Repeat every line of the data verbatim.
▬▬▬
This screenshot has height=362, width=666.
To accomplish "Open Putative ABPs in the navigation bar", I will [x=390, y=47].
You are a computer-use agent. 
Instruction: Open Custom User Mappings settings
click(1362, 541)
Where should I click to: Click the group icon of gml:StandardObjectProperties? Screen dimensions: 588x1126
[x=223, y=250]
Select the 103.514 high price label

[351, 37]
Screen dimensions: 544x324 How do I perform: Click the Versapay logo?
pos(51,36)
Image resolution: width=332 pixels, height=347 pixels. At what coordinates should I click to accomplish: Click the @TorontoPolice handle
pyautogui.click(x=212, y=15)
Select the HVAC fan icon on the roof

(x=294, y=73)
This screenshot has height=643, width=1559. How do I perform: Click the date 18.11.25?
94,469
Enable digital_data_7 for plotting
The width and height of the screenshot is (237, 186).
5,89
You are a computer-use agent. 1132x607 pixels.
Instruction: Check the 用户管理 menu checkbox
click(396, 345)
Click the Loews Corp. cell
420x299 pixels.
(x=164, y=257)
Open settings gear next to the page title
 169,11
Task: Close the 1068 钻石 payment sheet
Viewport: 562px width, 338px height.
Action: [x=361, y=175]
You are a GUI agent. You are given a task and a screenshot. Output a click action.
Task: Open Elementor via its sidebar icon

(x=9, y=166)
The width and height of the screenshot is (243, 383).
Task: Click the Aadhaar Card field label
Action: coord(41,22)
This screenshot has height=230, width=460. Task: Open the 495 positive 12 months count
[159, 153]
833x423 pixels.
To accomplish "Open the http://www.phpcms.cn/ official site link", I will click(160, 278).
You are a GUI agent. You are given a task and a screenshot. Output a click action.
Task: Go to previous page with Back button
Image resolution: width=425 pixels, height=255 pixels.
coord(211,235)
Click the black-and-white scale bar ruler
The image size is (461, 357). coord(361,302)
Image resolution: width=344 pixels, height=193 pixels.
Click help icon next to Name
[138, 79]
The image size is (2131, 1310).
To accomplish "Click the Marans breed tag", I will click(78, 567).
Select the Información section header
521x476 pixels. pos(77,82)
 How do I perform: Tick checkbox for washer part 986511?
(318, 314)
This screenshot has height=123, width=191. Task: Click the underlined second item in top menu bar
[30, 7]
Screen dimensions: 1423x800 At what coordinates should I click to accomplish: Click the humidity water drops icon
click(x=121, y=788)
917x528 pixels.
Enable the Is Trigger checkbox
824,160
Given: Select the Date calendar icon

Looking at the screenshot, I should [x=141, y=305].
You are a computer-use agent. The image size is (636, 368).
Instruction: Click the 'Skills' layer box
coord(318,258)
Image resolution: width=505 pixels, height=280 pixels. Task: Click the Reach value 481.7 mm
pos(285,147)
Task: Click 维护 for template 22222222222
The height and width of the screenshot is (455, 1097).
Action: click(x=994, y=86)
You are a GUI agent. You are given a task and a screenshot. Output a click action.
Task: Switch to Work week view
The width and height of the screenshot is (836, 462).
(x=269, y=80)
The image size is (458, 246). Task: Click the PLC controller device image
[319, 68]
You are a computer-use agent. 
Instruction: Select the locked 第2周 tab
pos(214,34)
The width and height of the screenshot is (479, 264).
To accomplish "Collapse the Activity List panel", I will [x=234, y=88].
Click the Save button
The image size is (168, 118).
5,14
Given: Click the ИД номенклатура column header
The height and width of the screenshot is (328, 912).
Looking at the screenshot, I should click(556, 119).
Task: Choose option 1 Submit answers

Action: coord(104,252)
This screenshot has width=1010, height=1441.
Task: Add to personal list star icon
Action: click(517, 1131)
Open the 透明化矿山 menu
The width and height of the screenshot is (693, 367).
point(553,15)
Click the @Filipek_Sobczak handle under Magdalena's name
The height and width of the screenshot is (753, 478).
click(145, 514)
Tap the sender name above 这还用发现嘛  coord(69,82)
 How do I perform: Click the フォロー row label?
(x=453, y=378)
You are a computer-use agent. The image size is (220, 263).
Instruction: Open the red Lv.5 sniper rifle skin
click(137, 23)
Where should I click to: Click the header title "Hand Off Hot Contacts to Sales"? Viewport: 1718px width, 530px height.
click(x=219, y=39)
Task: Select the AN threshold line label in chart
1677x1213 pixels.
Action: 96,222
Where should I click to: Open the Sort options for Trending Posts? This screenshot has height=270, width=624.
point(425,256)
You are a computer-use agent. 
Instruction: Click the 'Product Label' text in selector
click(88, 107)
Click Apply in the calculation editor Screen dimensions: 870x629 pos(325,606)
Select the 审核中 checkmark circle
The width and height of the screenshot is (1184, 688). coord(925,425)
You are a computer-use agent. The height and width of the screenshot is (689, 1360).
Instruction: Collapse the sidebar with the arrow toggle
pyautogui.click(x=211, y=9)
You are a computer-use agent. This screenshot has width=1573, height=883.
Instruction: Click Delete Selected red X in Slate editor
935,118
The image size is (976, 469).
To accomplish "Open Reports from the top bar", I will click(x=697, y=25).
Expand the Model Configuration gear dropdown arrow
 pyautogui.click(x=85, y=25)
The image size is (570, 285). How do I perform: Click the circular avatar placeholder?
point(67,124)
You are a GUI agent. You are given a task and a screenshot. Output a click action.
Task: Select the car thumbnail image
▬▬▬
_ANSWER FOR THIS EXERCISE_.
This screenshot has height=362, width=666.
To accomplish "Open Putative ABPs in the navigation bar", I will [x=390, y=47].
You are a computer-use agent. 
Instruction: Open Custom User Mappings settings
click(1362, 541)
Where should I click to: Click the group icon of gml:StandardObjectProperties? Screen dimensions: 588x1126
[x=223, y=250]
Select the 103.514 high price label

[351, 37]
Screen dimensions: 544x324 How do I perform: Click the Versapay logo?
pos(51,36)
Image resolution: width=332 pixels, height=347 pixels. At what coordinates should I click to accomplish: Click the @TorontoPolice handle
pyautogui.click(x=212, y=15)
Select the HVAC fan icon on the roof

(x=294, y=73)
This screenshot has height=643, width=1559. How do I perform: Click the date 18.11.25?
94,469
Enable digital_data_7 for plotting
The width and height of the screenshot is (237, 186).
5,89
You are a computer-use agent. 1132x607 pixels.
Instruction: Check the 用户管理 menu checkbox
click(396, 345)
Click the Loews Corp. cell
420x299 pixels.
(x=164, y=257)
Open settings gear next to the page title
 169,11
Task: Close the 1068 钻石 payment sheet
Viewport: 562px width, 338px height.
Action: [x=361, y=175]
You are a GUI agent. You are given a task and a screenshot. Output a click action.
Task: Open Elementor via its sidebar icon

(x=9, y=166)
The width and height of the screenshot is (243, 383).
Task: Click the Aadhaar Card field label
Action: coord(41,22)
This screenshot has height=230, width=460. Task: Open the 495 positive 12 months count
[159, 153]
833x423 pixels.
To accomplish "Open the http://www.phpcms.cn/ official site link", I will click(160, 278).
You are a GUI agent. You are given a task and a screenshot. Output a click action.
Task: Go to previous page with Back button
Image resolution: width=425 pixels, height=255 pixels.
coord(211,235)
Click the black-and-white scale bar ruler
The image size is (461, 357). coord(361,302)
Image resolution: width=344 pixels, height=193 pixels.
Click help icon next to Name
[138, 79]
The image size is (2131, 1310).
To accomplish "Click the Marans breed tag", I will click(78, 567).
Select the Información section header
521x476 pixels. pos(77,82)
 How do I perform: Tick checkbox for washer part 986511?
(318, 314)
This screenshot has height=123, width=191. Task: Click the underlined second item in top menu bar
[30, 7]
Screen dimensions: 1423x800 At what coordinates should I click to accomplish: Click the humidity water drops icon
click(x=121, y=788)
917x528 pixels.
Enable the Is Trigger checkbox
824,160
Given: Select the Date calendar icon

Looking at the screenshot, I should [x=141, y=305].
You are a computer-use agent. The image size is (636, 368).
Instruction: Click the 'Skills' layer box
coord(318,258)
Image resolution: width=505 pixels, height=280 pixels. Task: Click the Reach value 481.7 mm
pos(285,147)
Task: Click 维护 for template 22222222222
The height and width of the screenshot is (455, 1097).
Action: click(x=994, y=86)
You are a GUI agent. You are given a task and a screenshot. Output a click action.
Task: Switch to Work week view
The width and height of the screenshot is (836, 462).
(x=269, y=80)
The image size is (458, 246). Task: Click the PLC controller device image
[319, 68]
You are a computer-use agent. 
Instruction: Select the locked 第2周 tab
pos(214,34)
The width and height of the screenshot is (479, 264).
To accomplish "Collapse the Activity List panel", I will [x=234, y=88].
Click the Save button
The image size is (168, 118).
5,14
Given: Click the ИД номенклатура column header
The height and width of the screenshot is (328, 912).
Looking at the screenshot, I should click(556, 119).
Task: Choose option 1 Submit answers

Action: coord(104,252)
This screenshot has width=1010, height=1441.
Task: Add to personal list star icon
Action: click(517, 1131)
Open the 透明化矿山 menu
The width and height of the screenshot is (693, 367).
point(553,15)
Click the @Filipek_Sobczak handle under Magdalena's name
The height and width of the screenshot is (753, 478).
click(145, 514)
Tap the sender name above 这还用发现嘛  coord(69,82)
 How do I perform: Click the フォロー row label?
(x=453, y=378)
You are a computer-use agent. The image size is (220, 263).
Instruction: Open the red Lv.5 sniper rifle skin
click(137, 23)
Where should I click to: Click the header title "Hand Off Hot Contacts to Sales"? Viewport: 1718px width, 530px height.
click(x=219, y=39)
Task: Select the AN threshold line label in chart
1677x1213 pixels.
Action: 96,222
Where should I click to: Open the Sort options for Trending Posts? This screenshot has height=270, width=624.
point(425,256)
You are a computer-use agent. 
Instruction: Click the 'Product Label' text in selector
click(88, 107)
Click Apply in the calculation editor Screen dimensions: 870x629 pos(325,606)
Select the 审核中 checkmark circle
The width and height of the screenshot is (1184, 688). coord(925,425)
You are a computer-use agent. The height and width of the screenshot is (689, 1360).
Instruction: Collapse the sidebar with the arrow toggle
pyautogui.click(x=211, y=9)
You are a computer-use agent. This screenshot has width=1573, height=883.
Instruction: Click Delete Selected red X in Slate editor
935,118
The image size is (976, 469).
To accomplish "Open Reports from the top bar", I will click(x=697, y=25).
Expand the Model Configuration gear dropdown arrow
 pyautogui.click(x=85, y=25)
The image size is (570, 285). How do I perform: Click the circular avatar placeholder?
point(67,124)
You are a GUI agent. You are given a task and a screenshot. Output a click action.
Task: Select the car thumbnail image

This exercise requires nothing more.